Required task: Report how many rows contain the string "dimensions". Matches must agree in case, and the reply is the number alone.

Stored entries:
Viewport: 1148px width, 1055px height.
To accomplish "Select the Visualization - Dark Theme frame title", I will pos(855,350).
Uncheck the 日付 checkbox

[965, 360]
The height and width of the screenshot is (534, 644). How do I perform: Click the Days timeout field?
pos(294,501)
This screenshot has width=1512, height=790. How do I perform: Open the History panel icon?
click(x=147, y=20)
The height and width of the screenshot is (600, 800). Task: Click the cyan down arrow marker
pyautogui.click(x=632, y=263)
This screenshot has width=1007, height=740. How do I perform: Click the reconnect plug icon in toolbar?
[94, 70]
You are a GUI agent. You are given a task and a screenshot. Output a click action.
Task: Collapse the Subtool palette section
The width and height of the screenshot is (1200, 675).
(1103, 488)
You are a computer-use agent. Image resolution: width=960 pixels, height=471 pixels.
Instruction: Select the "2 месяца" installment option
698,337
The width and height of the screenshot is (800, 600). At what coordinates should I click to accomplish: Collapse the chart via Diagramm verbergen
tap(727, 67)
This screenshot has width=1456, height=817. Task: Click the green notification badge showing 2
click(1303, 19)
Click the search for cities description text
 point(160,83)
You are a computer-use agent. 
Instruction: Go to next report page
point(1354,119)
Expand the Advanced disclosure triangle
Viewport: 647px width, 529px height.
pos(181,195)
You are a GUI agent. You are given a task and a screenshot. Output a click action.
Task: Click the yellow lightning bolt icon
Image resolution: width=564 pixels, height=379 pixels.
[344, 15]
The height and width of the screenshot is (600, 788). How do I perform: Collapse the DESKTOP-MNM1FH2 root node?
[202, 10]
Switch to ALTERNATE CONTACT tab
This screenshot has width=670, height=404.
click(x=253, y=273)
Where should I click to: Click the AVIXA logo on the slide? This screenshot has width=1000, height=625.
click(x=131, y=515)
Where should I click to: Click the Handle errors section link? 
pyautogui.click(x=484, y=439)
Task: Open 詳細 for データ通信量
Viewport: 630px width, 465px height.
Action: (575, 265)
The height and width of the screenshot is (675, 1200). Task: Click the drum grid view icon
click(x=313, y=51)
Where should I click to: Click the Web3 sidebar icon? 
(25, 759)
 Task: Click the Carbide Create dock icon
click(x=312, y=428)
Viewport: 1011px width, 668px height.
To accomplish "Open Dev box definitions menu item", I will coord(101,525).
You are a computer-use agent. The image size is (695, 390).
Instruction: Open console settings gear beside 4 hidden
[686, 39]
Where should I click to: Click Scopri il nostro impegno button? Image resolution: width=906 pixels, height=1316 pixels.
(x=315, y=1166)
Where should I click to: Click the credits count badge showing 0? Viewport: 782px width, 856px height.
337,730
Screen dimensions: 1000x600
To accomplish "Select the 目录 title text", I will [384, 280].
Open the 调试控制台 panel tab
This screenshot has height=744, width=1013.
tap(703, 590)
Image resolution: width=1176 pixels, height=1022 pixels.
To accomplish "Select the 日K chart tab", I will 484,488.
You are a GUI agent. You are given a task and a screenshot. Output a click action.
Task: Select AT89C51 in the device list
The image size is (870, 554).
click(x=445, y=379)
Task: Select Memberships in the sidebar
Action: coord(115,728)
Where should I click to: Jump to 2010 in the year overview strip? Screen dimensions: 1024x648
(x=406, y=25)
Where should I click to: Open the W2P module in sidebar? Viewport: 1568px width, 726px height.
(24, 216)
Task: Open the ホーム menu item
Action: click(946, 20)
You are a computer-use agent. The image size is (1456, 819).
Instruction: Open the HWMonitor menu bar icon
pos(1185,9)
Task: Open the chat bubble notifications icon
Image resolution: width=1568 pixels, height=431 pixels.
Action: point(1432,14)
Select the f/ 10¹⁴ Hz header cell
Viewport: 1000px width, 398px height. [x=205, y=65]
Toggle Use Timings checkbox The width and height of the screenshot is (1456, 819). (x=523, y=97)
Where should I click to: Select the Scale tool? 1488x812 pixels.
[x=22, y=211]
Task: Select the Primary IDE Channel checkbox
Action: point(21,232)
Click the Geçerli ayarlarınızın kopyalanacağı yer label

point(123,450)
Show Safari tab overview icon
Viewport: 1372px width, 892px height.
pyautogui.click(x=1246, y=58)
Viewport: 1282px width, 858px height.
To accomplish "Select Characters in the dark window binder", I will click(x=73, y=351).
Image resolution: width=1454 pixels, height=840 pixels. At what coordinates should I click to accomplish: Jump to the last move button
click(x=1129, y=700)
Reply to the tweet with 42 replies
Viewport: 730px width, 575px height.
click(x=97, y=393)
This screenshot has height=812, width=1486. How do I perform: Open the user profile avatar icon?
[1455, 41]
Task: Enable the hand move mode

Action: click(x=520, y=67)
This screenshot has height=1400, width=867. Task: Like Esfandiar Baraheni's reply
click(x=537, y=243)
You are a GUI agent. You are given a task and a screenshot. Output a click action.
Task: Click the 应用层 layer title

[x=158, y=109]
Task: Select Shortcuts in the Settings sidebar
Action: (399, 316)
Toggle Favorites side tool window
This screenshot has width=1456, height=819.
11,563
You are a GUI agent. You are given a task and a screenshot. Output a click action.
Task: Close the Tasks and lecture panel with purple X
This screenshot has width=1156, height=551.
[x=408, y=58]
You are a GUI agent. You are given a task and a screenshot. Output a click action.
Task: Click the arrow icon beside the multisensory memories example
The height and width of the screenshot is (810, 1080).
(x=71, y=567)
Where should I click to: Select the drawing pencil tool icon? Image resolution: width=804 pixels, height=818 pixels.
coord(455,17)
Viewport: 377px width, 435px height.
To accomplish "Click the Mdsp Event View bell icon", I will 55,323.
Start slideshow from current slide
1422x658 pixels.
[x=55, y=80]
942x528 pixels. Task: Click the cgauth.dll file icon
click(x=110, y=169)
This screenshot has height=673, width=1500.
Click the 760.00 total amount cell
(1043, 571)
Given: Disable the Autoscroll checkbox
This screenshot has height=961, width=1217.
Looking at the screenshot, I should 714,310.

Written answer: 2